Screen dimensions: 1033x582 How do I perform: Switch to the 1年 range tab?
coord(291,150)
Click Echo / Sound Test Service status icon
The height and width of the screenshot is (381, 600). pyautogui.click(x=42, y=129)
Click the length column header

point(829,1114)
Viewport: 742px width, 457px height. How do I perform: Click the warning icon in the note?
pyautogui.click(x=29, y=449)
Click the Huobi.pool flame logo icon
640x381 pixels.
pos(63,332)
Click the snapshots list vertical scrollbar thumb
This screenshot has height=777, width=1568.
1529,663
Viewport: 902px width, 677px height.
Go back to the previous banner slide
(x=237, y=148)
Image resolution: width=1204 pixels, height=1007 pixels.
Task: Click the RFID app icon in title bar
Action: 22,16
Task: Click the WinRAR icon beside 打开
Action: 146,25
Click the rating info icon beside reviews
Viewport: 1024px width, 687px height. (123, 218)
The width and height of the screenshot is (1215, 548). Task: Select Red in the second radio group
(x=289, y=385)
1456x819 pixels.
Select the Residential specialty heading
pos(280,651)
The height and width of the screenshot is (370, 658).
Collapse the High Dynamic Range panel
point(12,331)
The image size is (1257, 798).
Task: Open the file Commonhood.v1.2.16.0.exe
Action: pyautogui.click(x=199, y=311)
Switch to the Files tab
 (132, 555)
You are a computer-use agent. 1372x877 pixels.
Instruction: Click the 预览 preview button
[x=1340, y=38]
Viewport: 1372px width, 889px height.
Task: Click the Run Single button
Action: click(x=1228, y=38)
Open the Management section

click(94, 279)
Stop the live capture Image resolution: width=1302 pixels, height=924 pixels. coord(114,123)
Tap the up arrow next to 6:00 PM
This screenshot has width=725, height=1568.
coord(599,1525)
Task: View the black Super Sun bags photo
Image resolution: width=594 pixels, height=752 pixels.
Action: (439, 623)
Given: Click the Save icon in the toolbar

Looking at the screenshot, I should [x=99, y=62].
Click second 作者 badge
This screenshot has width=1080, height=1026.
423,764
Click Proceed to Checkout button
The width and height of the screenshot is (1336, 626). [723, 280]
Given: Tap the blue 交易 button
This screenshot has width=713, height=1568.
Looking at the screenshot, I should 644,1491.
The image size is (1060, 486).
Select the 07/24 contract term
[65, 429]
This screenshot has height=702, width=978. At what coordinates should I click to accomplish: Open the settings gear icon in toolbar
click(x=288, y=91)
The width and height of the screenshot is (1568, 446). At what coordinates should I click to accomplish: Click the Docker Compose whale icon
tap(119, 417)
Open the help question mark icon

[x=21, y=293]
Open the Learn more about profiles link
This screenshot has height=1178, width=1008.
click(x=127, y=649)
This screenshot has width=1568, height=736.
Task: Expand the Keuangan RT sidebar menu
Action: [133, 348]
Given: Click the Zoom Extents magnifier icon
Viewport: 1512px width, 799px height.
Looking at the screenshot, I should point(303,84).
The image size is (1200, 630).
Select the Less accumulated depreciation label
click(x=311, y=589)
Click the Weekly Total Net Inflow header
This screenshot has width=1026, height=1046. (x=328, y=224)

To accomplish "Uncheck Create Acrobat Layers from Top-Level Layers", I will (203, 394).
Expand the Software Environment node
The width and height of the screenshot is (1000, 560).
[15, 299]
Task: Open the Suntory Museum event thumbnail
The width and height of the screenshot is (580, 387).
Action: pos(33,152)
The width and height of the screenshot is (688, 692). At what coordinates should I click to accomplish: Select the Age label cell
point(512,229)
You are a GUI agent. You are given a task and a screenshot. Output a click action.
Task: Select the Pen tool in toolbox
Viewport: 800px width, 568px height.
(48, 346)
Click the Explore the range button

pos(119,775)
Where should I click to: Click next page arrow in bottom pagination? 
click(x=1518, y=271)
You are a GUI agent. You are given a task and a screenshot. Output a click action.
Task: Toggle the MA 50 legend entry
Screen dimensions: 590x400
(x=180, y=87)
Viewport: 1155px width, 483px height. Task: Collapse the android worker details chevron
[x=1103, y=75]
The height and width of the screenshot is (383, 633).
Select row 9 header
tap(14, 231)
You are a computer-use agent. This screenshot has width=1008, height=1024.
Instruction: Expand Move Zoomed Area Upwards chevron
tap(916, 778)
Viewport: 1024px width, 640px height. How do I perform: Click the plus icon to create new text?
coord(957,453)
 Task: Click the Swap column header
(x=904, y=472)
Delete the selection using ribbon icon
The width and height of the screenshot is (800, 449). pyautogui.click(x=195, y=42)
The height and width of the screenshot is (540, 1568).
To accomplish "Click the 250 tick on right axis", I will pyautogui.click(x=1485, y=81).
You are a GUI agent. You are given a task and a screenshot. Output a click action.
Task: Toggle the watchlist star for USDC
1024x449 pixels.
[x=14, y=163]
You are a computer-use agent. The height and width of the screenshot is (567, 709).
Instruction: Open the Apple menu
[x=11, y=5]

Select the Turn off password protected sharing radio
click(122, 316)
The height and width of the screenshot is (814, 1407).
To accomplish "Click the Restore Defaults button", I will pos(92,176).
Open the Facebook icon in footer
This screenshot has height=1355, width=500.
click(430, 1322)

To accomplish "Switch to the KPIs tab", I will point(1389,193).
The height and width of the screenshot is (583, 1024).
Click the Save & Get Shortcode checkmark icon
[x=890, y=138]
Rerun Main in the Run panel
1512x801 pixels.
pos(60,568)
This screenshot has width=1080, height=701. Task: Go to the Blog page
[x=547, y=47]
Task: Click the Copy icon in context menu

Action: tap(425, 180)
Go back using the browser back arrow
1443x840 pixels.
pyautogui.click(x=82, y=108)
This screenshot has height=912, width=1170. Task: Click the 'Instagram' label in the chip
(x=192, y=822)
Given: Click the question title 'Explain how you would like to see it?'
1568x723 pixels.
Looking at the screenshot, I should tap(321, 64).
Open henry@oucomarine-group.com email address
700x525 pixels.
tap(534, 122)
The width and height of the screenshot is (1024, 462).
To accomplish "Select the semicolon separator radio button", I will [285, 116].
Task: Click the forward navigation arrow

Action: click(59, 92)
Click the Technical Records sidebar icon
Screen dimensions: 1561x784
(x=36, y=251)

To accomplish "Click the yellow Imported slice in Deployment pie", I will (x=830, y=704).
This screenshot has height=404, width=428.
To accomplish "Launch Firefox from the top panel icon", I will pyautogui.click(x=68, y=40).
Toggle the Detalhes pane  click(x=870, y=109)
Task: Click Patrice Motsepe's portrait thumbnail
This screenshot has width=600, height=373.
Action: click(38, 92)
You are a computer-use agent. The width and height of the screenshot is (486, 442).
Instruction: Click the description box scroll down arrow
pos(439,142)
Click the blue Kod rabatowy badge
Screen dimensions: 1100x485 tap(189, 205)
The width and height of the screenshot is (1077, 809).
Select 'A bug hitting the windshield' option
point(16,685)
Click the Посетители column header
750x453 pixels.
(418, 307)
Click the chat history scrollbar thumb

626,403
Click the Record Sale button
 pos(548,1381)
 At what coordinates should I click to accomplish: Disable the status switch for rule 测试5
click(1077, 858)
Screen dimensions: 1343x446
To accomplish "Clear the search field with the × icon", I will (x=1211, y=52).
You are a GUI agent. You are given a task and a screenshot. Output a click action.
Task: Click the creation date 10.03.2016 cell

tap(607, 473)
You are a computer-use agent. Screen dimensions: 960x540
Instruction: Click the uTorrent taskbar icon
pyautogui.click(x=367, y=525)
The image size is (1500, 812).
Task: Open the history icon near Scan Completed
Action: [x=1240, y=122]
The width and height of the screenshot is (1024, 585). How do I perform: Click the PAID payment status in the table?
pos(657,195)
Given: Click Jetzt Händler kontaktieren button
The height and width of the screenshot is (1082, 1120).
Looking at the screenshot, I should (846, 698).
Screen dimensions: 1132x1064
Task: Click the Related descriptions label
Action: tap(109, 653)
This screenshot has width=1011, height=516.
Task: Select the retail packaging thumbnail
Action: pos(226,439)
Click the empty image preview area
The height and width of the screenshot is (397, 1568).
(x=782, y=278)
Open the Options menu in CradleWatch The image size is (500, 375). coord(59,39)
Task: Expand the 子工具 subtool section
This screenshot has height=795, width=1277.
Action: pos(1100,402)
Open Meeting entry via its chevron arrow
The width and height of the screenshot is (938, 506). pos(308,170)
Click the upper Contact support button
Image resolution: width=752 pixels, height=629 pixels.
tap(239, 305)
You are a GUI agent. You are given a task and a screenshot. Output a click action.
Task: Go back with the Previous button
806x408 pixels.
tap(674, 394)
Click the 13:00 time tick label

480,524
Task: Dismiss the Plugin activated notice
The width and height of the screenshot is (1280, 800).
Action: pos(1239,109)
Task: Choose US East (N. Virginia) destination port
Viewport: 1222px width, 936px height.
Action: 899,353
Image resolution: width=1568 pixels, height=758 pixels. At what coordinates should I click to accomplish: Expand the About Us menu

========================

▸ Work to complete: Extract the first line above and each line after it up to and including the one with "Viewport: 902px width, 677px height.", please, exactly and with nothing else.

▸ Task output:
Screen dimensions: 1033x582 How do I perform: Switch to the 1年 range tab?
coord(291,150)
Click Echo / Sound Test Service status icon
The height and width of the screenshot is (381, 600). pyautogui.click(x=42, y=129)
Click the length column header

point(829,1114)
Viewport: 742px width, 457px height. How do I perform: Click the warning icon in the note?
pyautogui.click(x=29, y=449)
Click the Huobi.pool flame logo icon
640x381 pixels.
pos(63,332)
Click the snapshots list vertical scrollbar thumb
This screenshot has height=777, width=1568.
1529,663
Viewport: 902px width, 677px height.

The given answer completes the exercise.